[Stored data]

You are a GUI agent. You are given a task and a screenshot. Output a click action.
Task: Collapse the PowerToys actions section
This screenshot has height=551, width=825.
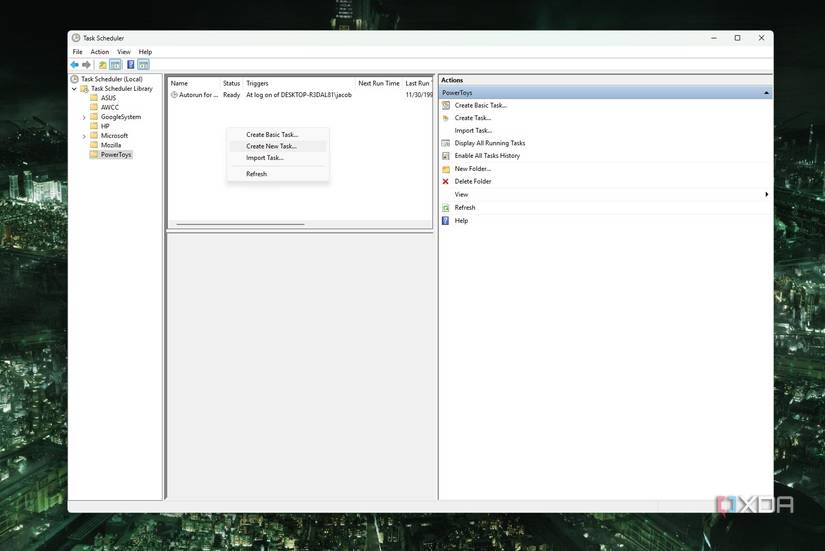pyautogui.click(x=766, y=93)
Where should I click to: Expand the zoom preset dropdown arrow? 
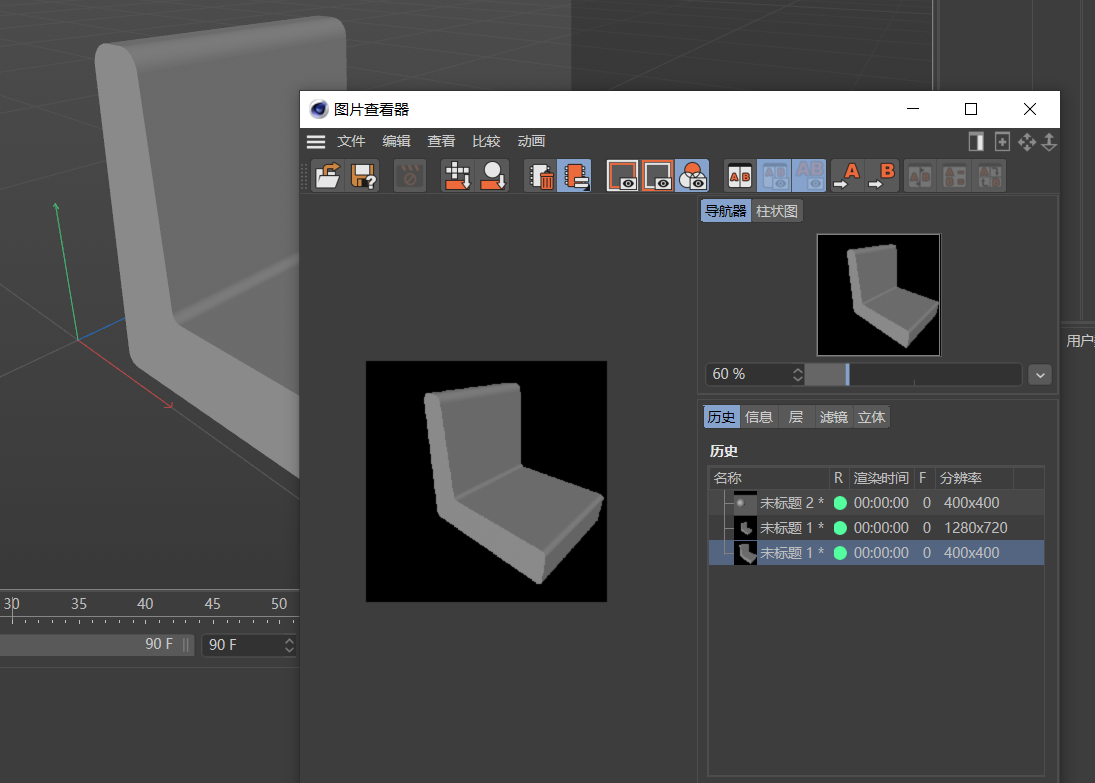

### Task to complete
Copy every entry exactly; drop the pictures.

### Written solution
You are a GUI agent. You are given a task and a screenshot. Output a click action.
Task: Collapse the PowerToys actions section
This screenshot has height=551, width=825.
pyautogui.click(x=766, y=93)
Where should I click to: Expand the zoom preset dropdown arrow? 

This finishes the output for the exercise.